The walls that line the major road from the center of town heading toward Aleppo are new. And the slogans are freshly painted:
''Long live President Hafez Al-Assad, the hero of October,'' ''The youth of the Baath Party greet President Al-Assad, and hail his struggle against Zionism and imperialism,'' ''Revolutionary Syria will not fall on its knees.''
The walls are made of thick concrete blocks. One gets the feeling they are there not so much to prevent trespassing as to discourage viewing what is behind them, for, indeed, they are taller than eye level. Although crowds are walking alongside them, whether from apathy, sadness, or fear, no one appears to be straining to see over them. But from the car one can see.

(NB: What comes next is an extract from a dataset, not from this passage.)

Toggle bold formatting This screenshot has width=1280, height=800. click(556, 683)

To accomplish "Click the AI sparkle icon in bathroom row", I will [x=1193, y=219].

At first glance, one finds a scene that could have been lifted from west Beirut: shells of buildings, walls bare of all but the commonplace small-arms and mortar holes, and bulldozed lots dotted with patches of weeds and occasional bits of rubbish. But unlike in Beirut, children are not playing on that side of the wall and adults do not walk there. No one wants to answer questions. It is as if it never happened. Until you look.
The old city is gone. An eerie, peculiar kind of urban renewal has taken place. In fact, there are already many new buildings replacing those that were destroyed. The water wheels on the Orantes River that flows through Hama are still in place and turning. But whereas in the past the sound of the water slushing over the wheels was absorbed by the centuries-old houses in the core of the ancient city, now the water echoes in the emptiness created by the impersonal concrete structures.

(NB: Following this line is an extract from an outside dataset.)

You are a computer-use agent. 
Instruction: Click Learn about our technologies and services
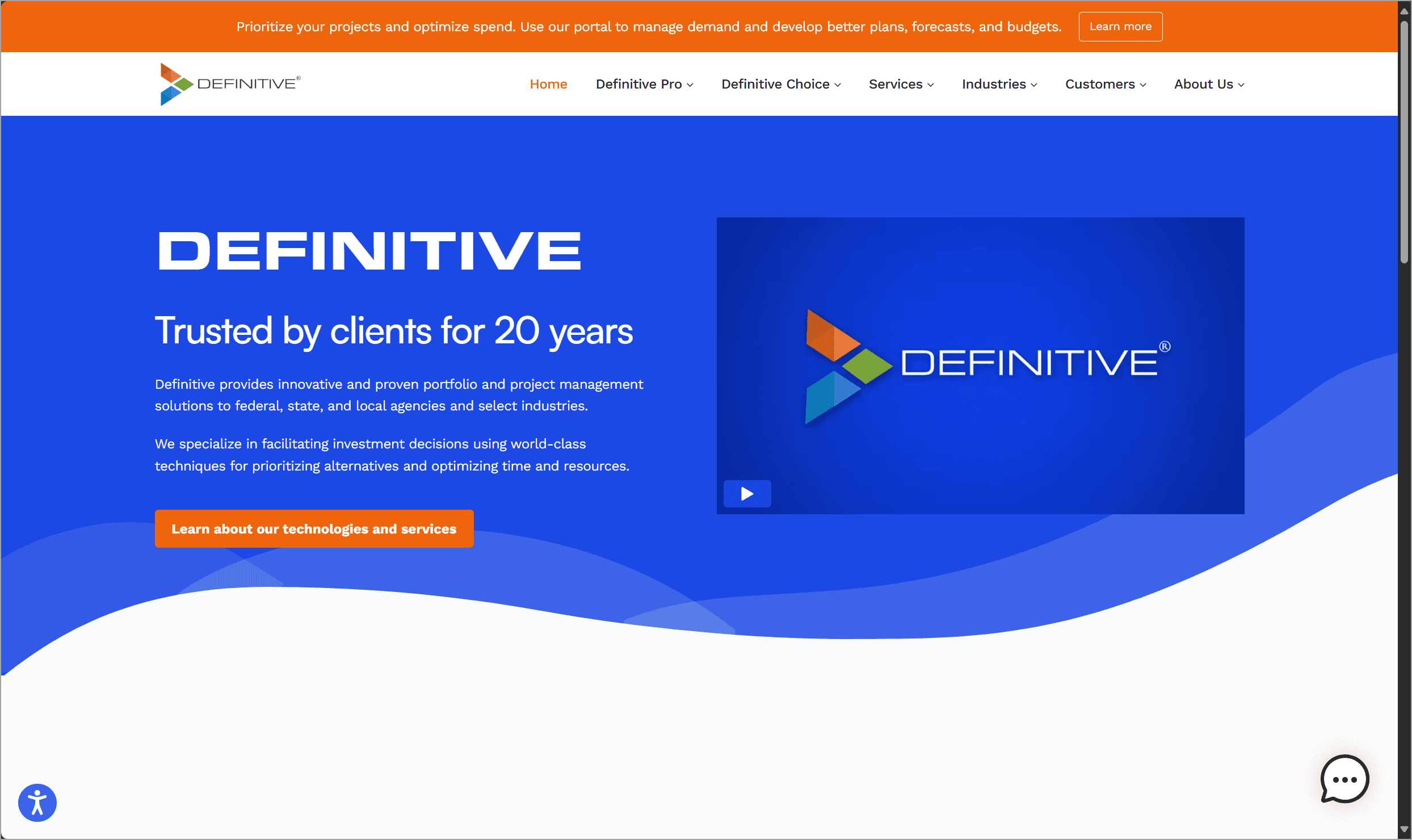[314, 528]
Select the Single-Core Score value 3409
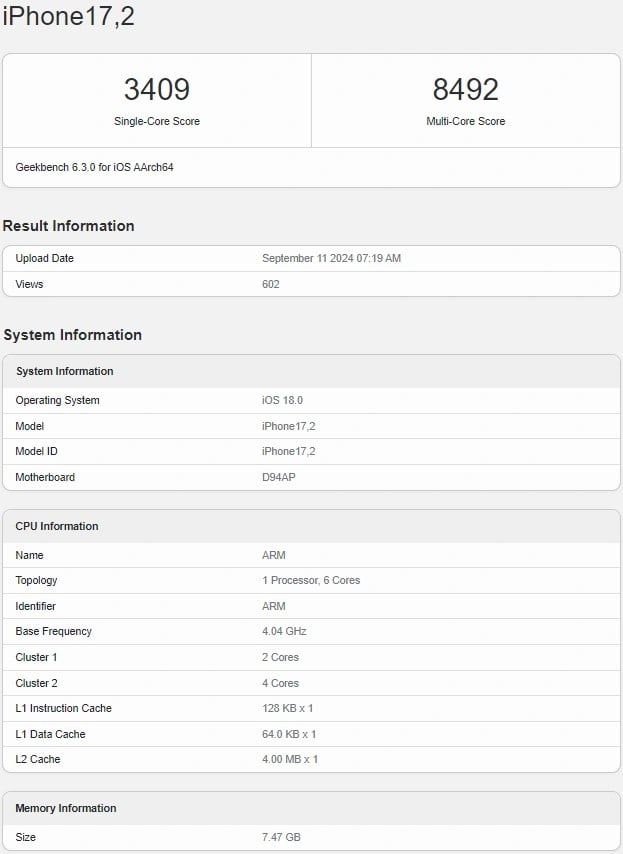623x854 pixels. click(155, 89)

Citizens and news reports differ in their estimates of how many Hama residents lost their lives two years ago. High figures are 22,000, but most inhabitants place the number at 15,000.
A Middle East scholar in Damascus recalls it this way: The Muslim Brotherhood , long thought to be massed in Hama for months before that February, had been assassinating activists of the ruling Baath Party and other highly placed Alawites. (Assad and his family belong to the minority Alawite religious sect.)
When the Assad government decided to eradicate the seat of the Muslim Brotherhood, young and rather inexperienced Brothers sincerely thought their allies in Aleppo, Tripoli, Homs, and Damascus would rise simultaneously in their respective cities and in alliance with Hama.
Meanwhile, Brothers went door to door throughout Hama assuring the residents that the time had come to overthrow Assad and that the Brothers had the popular support and the physical wherewithal to do so. They offered the older residents provisions, actually going to and from homes and stores, delivering purchases.
Such services were not offered long. Whether the Brothers realized their error in judgment will never be known because most of those who were in Hama number among the dead. Government troops hit with a force and planning that comes only with professional timing and experience. They surrounded Hama from the center to the north, using munitions that would laugh at small arms, were it possible.
Incredulous residents had little time to evacuate. Perhaps they still had faith in the Brothers. Men, women, and children were killed in the indiscriminate shelling and resultant street fighting. Many people, especially young men, were reportedly killed in mass executions.
The scholar with whom this correspondent spoke feels the Muslim Brotherhood was exterminated also, and that chances it could regain its pre-February 1982 strength are slim.
One may wonder how long Syrians will remember the slaughter in Hama. But given that Syrians still speak of Hama as the city that led the purge of French occupation forces from Syria in May 1945, it seems unlikely they will soon forget the massacre.